Databases

Time-Series Databases: InfluxDB vs TimescaleDB vs Prometheus

Choose the right time-series database for metrics, IoT, and observability workloads. Deep comparison of InfluxDB, TimescaleDB, and Prometheus with retention policies, downsampling, and query patterns.

Sachin Sarawgi·March 29, 2025·11 min read
#time-series#influxdb#timescaledb#prometheus#observability#iot#databases

Time-series data is fundamentally different from general-purpose data: it arrives in time order, is queried by time ranges, has predictable decay in value, and has write patterns that overwhelm traditional relational databases. InfluxDB, TimescaleDB, and Prometheus each solve this problem differently. Picking the wrong one means data loss, query timeouts, or a rewrite 6 months later.

Why Regular Databases Fail for Time-Series

Before looking at the solutions, it is worth understanding exactly why a general-purpose database like PostgreSQL struggles here. The problem is not just volume — it is the combination of write velocity, append-only patterns, and the fact that most data becomes cold and rarely queried after a short window.

IoT sensor data: 10,000 sensors × 1 reading/second = 10,000 inserts/second

PostgreSQL (without time-series extension):
  - B-tree index insertion: O(log n) per row
  - At 10K/sec: 1 billion rows/day = 864GB raw data
  - Index grows unbounded: 200GB+ index for 864GB data
  - Query: "average temperature last hour" → full index scan of 36M rows
  - Write amplification: each insert touches multiple B-tree pages

Vacuum and bloat:
  - Sensor readings are append-only → vacuum can't reclaim space well
  - Table bloat after months = 3× actual data size

TimescaleDB solves this by:
  - Chunking data by time window (1-day chunks by default)
  - Old chunks become immutable → no vacuum overhead
  - Query planner prunes chunks by time → only scan relevant chunks
  - Chunk-level compression: 90-95% size reduction

The core insight is that time-series data has a natural expiry: you care deeply about the last hour, somewhat about the last week, and almost never about data from 18 months ago. Time-series databases exploit this by automatically tiering, compressing, and eventually dropping old data — something a general-purpose database makes you implement yourself.

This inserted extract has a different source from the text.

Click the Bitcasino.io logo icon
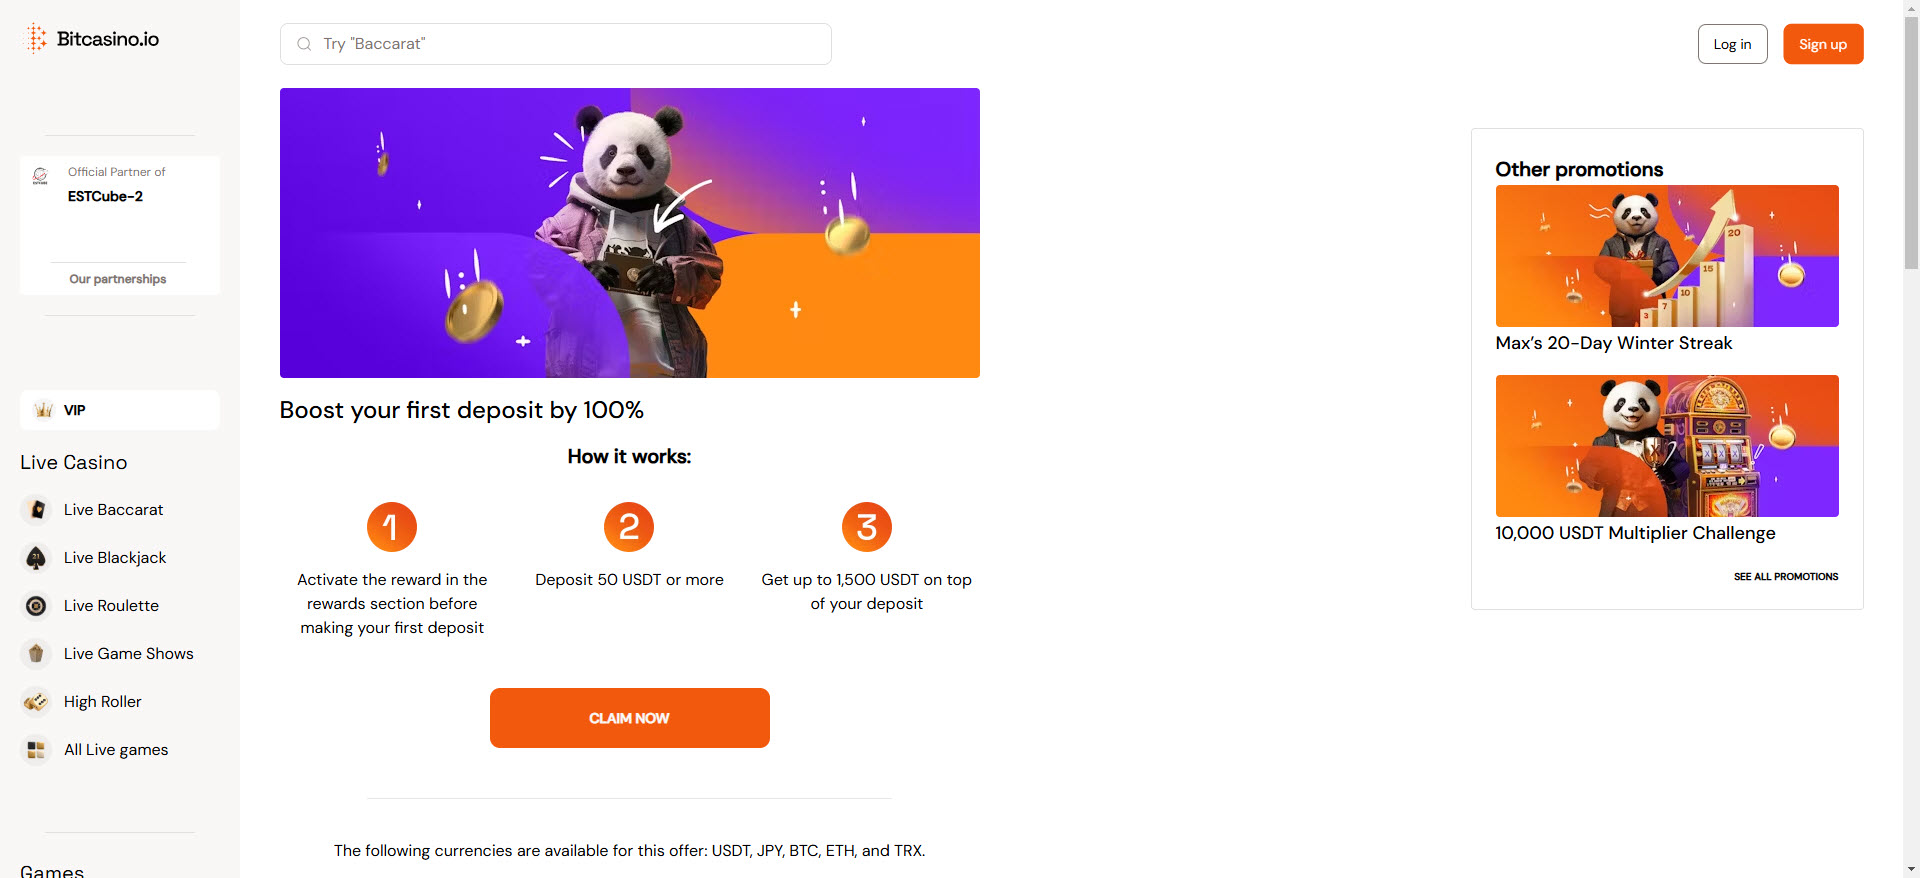1920x878 pixels. (x=37, y=38)

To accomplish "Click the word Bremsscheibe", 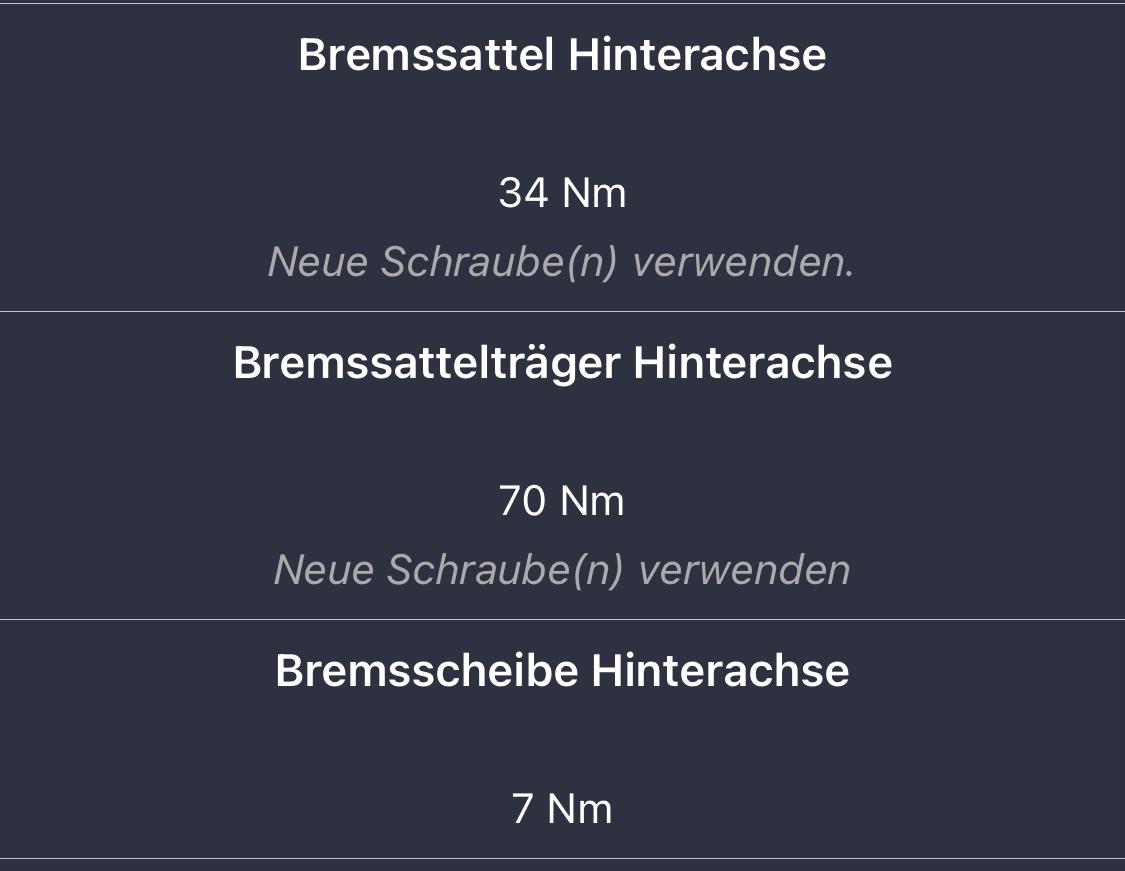I will point(427,671).
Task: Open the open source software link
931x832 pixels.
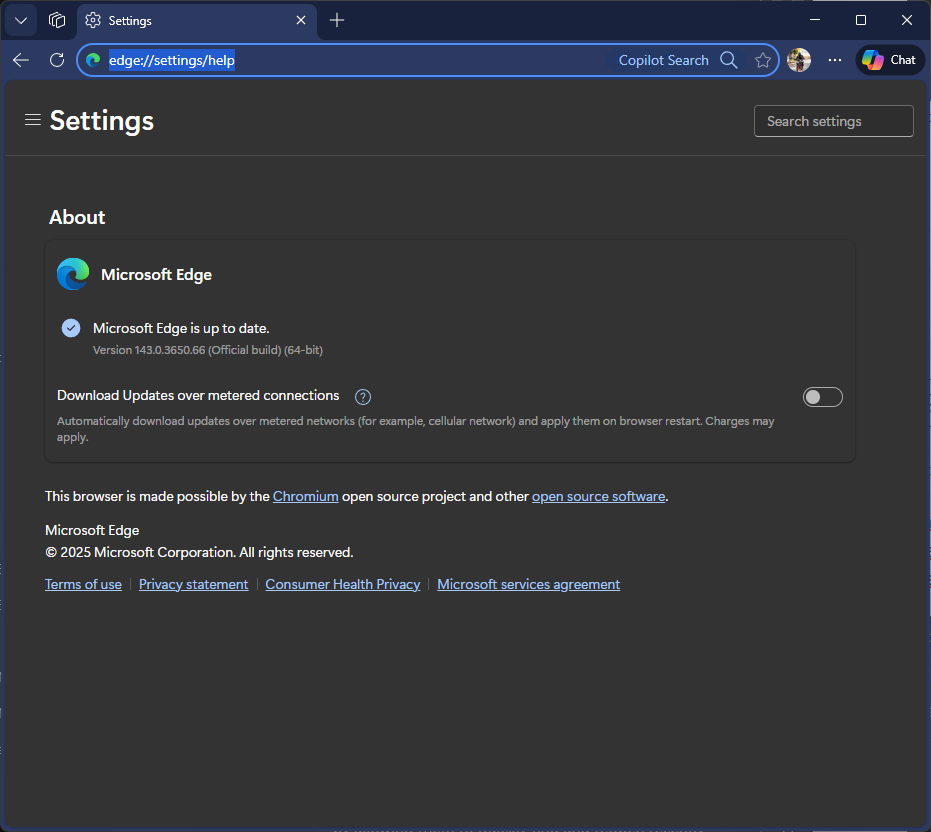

InfluxDB: Purpose-Built TSDB

InfluxDB is designed exclusively for time-series data with its own query language (Flux) and data model.

InfluxDB's data model separates metadata (tags) from measurements (fields), which is a deliberate design choice: tags are indexed and meant for filtering and grouping, while fields are just stored values. If you mistakenly put a high-cardinality value (like a user ID) in a tag, InfluxDB's index grows unbounded and performance degrades dramatically. Get this distinction right and InfluxDB is extremely fast.

Data model:
  Measurement: cpu_usage          (like a table)
  Tags: host=web-1, region=us-east (indexed metadata — filtering)
  Fields: cpu_percent=89.2, load=1.23 (values — not indexed)
  Timestamp: 2025-03-29T10:00:00Z (nanosecond precision)

Written as line protocol:
  cpu_usage,host=web-1,region=us-east cpu_percent=89.2,load=1.23 1711699200000000000

The Python client below shows the two most important write patterns: single-point writes for low-frequency data, and batch writes for high-frequency sensors. Always prefer batch writes for anything above a few points per second — sending one HTTP request per data point at high volume is the fastest way to overwhelm both the client and the server.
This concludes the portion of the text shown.